What you are asked to do -> For this task, every record below must be reproduced exactly.

(Beginning of Record excerpts)

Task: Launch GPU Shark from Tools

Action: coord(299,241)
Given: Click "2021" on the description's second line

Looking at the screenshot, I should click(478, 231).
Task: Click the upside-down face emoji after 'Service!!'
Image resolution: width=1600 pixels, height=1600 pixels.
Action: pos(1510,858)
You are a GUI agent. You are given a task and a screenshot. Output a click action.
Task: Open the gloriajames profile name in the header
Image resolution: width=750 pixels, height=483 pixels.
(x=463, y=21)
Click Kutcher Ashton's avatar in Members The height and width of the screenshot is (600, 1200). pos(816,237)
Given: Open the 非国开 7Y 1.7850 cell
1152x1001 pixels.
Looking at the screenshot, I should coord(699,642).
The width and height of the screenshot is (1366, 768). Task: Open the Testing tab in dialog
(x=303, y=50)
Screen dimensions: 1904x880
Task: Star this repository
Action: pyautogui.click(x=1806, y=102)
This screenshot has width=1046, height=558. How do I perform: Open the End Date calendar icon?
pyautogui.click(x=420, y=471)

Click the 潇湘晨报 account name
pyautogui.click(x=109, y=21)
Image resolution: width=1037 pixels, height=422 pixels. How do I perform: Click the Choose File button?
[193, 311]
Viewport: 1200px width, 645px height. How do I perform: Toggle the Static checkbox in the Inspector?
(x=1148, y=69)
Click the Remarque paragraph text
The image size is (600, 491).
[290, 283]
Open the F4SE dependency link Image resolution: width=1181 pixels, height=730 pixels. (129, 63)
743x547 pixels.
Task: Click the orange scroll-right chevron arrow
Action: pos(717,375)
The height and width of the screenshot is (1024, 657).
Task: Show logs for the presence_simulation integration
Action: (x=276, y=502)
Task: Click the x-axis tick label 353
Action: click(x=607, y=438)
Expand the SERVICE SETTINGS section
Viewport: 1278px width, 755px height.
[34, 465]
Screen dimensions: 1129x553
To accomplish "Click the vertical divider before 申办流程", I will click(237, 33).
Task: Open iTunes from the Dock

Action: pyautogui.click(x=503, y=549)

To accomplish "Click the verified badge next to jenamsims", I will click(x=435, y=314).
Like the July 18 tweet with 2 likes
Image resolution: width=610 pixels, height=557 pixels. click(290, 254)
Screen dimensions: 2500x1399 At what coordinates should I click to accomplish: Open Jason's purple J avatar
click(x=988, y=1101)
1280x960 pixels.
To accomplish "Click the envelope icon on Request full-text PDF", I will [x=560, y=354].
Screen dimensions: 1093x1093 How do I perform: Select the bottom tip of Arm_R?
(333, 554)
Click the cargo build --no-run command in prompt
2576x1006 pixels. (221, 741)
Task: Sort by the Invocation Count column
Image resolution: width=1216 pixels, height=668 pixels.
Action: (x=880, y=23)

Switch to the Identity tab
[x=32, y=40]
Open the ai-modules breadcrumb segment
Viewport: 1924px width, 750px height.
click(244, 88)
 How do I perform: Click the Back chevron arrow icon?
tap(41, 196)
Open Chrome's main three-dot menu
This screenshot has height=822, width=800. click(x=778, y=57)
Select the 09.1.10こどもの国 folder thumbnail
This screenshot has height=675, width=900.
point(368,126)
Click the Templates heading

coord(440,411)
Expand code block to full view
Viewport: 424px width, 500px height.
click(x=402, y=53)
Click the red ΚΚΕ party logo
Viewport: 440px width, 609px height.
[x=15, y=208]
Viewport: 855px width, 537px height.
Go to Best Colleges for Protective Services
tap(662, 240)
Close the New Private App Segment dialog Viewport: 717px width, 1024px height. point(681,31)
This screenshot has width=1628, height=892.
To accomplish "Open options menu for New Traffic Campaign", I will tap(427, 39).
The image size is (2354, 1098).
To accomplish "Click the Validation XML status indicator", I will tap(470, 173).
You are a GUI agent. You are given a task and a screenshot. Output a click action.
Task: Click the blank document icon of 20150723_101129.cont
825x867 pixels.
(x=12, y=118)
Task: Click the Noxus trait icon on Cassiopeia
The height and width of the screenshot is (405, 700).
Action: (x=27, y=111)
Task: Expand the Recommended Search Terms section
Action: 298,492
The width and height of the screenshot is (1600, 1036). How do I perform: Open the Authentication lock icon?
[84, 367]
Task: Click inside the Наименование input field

(End of Record excerpts)

Completed exercise ->
Task: Launch GPU Shark from Tools

Action: coord(299,241)
Given: Click "2021" on the description's second line

Looking at the screenshot, I should click(478, 231).
Task: Click the upside-down face emoji after 'Service!!'
Image resolution: width=1600 pixels, height=1600 pixels.
Action: pos(1510,858)
You are a GUI agent. You are given a task and a screenshot. Output a click action.
Task: Open the gloriajames profile name in the header
Image resolution: width=750 pixels, height=483 pixels.
(x=463, y=21)
Click Kutcher Ashton's avatar in Members The height and width of the screenshot is (600, 1200). pos(816,237)
Given: Open the 非国开 7Y 1.7850 cell
1152x1001 pixels.
Looking at the screenshot, I should coord(699,642).
The width and height of the screenshot is (1366, 768). Task: Open the Testing tab in dialog
(x=303, y=50)
Screen dimensions: 1904x880
Task: Star this repository
Action: pyautogui.click(x=1806, y=102)
This screenshot has width=1046, height=558. How do I perform: Open the End Date calendar icon?
pyautogui.click(x=420, y=471)

Click the 潇湘晨报 account name
pyautogui.click(x=109, y=21)
Image resolution: width=1037 pixels, height=422 pixels. How do I perform: Click the Choose File button?
[193, 311]
Viewport: 1200px width, 645px height. How do I perform: Toggle the Static checkbox in the Inspector?
(x=1148, y=69)
Click the Remarque paragraph text
The image size is (600, 491).
[290, 283]
Open the F4SE dependency link Image resolution: width=1181 pixels, height=730 pixels. (129, 63)
743x547 pixels.
Task: Click the orange scroll-right chevron arrow
Action: pos(717,375)
The height and width of the screenshot is (1024, 657).
Task: Show logs for the presence_simulation integration
Action: (x=276, y=502)
Task: Click the x-axis tick label 353
Action: click(x=607, y=438)
Expand the SERVICE SETTINGS section
Viewport: 1278px width, 755px height.
[34, 465]
Screen dimensions: 1129x553
To accomplish "Click the vertical divider before 申办流程", I will click(237, 33).
Task: Open iTunes from the Dock

Action: pyautogui.click(x=503, y=549)

To accomplish "Click the verified badge next to jenamsims", I will click(x=435, y=314).
Like the July 18 tweet with 2 likes
Image resolution: width=610 pixels, height=557 pixels. click(290, 254)
Screen dimensions: 2500x1399 At what coordinates should I click to accomplish: Open Jason's purple J avatar
click(x=988, y=1101)
1280x960 pixels.
To accomplish "Click the envelope icon on Request full-text PDF", I will [x=560, y=354].
Screen dimensions: 1093x1093 How do I perform: Select the bottom tip of Arm_R?
(333, 554)
Click the cargo build --no-run command in prompt
2576x1006 pixels. (221, 741)
Task: Sort by the Invocation Count column
Image resolution: width=1216 pixels, height=668 pixels.
Action: (x=880, y=23)

Switch to the Identity tab
[x=32, y=40]
Open the ai-modules breadcrumb segment
Viewport: 1924px width, 750px height.
click(244, 88)
 How do I perform: Click the Back chevron arrow icon?
tap(41, 196)
Open Chrome's main three-dot menu
This screenshot has height=822, width=800. click(x=778, y=57)
Select the 09.1.10こどもの国 folder thumbnail
This screenshot has height=675, width=900.
point(368,126)
Click the Templates heading

coord(440,411)
Expand code block to full view
Viewport: 424px width, 500px height.
click(x=402, y=53)
Click the red ΚΚΕ party logo
Viewport: 440px width, 609px height.
[x=15, y=208]
Viewport: 855px width, 537px height.
Go to Best Colleges for Protective Services
tap(662, 240)
Close the New Private App Segment dialog Viewport: 717px width, 1024px height. point(681,31)
This screenshot has width=1628, height=892.
To accomplish "Open options menu for New Traffic Campaign", I will tap(427, 39).
The image size is (2354, 1098).
To accomplish "Click the Validation XML status indicator", I will tap(470, 173).
You are a GUI agent. You are given a task and a screenshot. Output a click action.
Task: Click the blank document icon of 20150723_101129.cont
825x867 pixels.
(x=12, y=118)
Task: Click the Noxus trait icon on Cassiopeia
The height and width of the screenshot is (405, 700).
Action: (x=27, y=111)
Task: Expand the Recommended Search Terms section
Action: 298,492
The width and height of the screenshot is (1600, 1036). How do I perform: Open the Authentication lock icon?
[84, 367]
Task: Click inside the Наименование input field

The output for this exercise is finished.